The company’s productivity will now be enhanced. Spinning, the production of thread, which used to yield 20,000kg per day will now increase five-fold. This will enable the company to fulfil its own production requirements, and also look for export opportunities, thereby saving 30 million Br to 40 million Br. These costs are incurred by Almeda annually for the purchase of thread from other factories.
For the remaining production processes, resources and capacity will be better utilised. Because of the increase in the production at the spinning stage, the weaving and fabric making will also increase, making use of existing machinery for the latter two.

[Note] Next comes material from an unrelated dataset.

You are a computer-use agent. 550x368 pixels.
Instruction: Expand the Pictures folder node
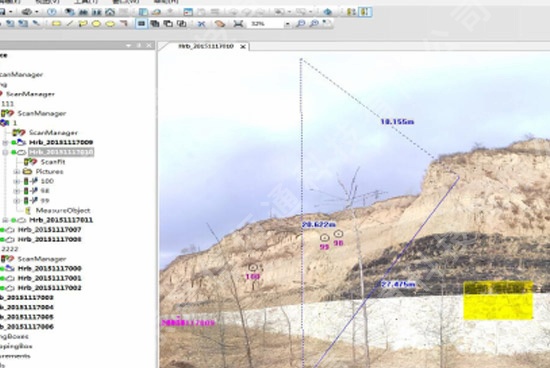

Weaving will reach 32,000m of textile roll from the former output of 24,000m a day – an increase of 33pc; while the fabric making will be doubled to 7,000kg.

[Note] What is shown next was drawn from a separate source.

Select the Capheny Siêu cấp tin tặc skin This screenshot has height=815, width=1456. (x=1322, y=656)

The company’s technicians, in collaboration with three experts from the suppliers, handled the installation and commissioning of the equipment.

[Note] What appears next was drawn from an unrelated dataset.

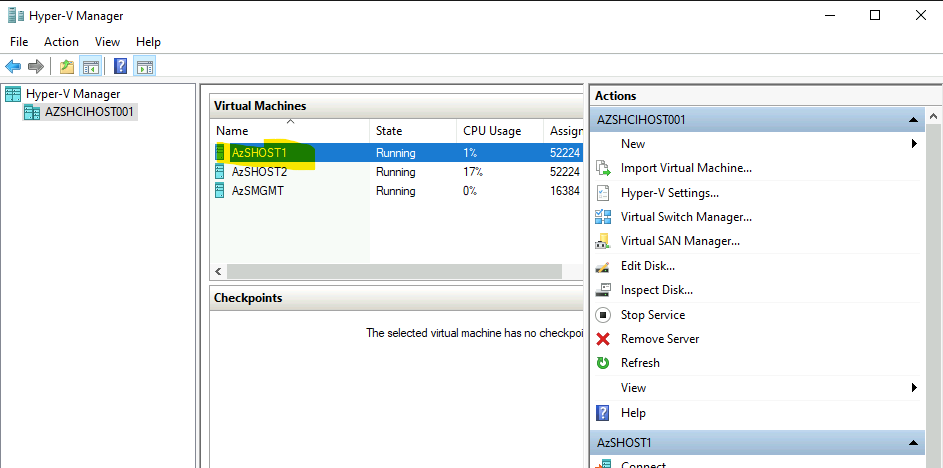Open Import Virtual Machine action
Screen dimensions: 943x468
point(686,168)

Almeda has at its disposal, 205 million Br in revenue collected from the local market and an additional three million dollars from exports in the past half year. It has secured all of its costs for the expansion from Development Bank of Ethiopia.
The plant lies on a 450,000sqm plot of land in Adwa, a town, 1,125km north of Addis Abeba; and was established two decades ago under the umbrella of the Endowment Fund for the Rehabilitation of Tigray (EFFORT).
Raw material, such as cotton, is sourced from its sister company, Hiwot Farm Mechanization, located in Humera, as well as from other farms in Afar, Gambella and the Southern Nations, Nationalities & Peoples Regions. The textile sector in general is said to be performing beneath the actual quantitative and qualitative demands on the sector.
In the 2014/15 harvest season, the total production was 43,000tn of cotton, produced from 60ha to 70ha while the demand was 100,000tn to 120,000tn.
To make things worse, areas in the western lowlands of Ethiopia, such as Metema, were affected by the ongoing drought. This fiscal year’s production has therefore been even more affected, said Bantihun Gessesse, communication director at Ethiopian Textile Industry Development Institute.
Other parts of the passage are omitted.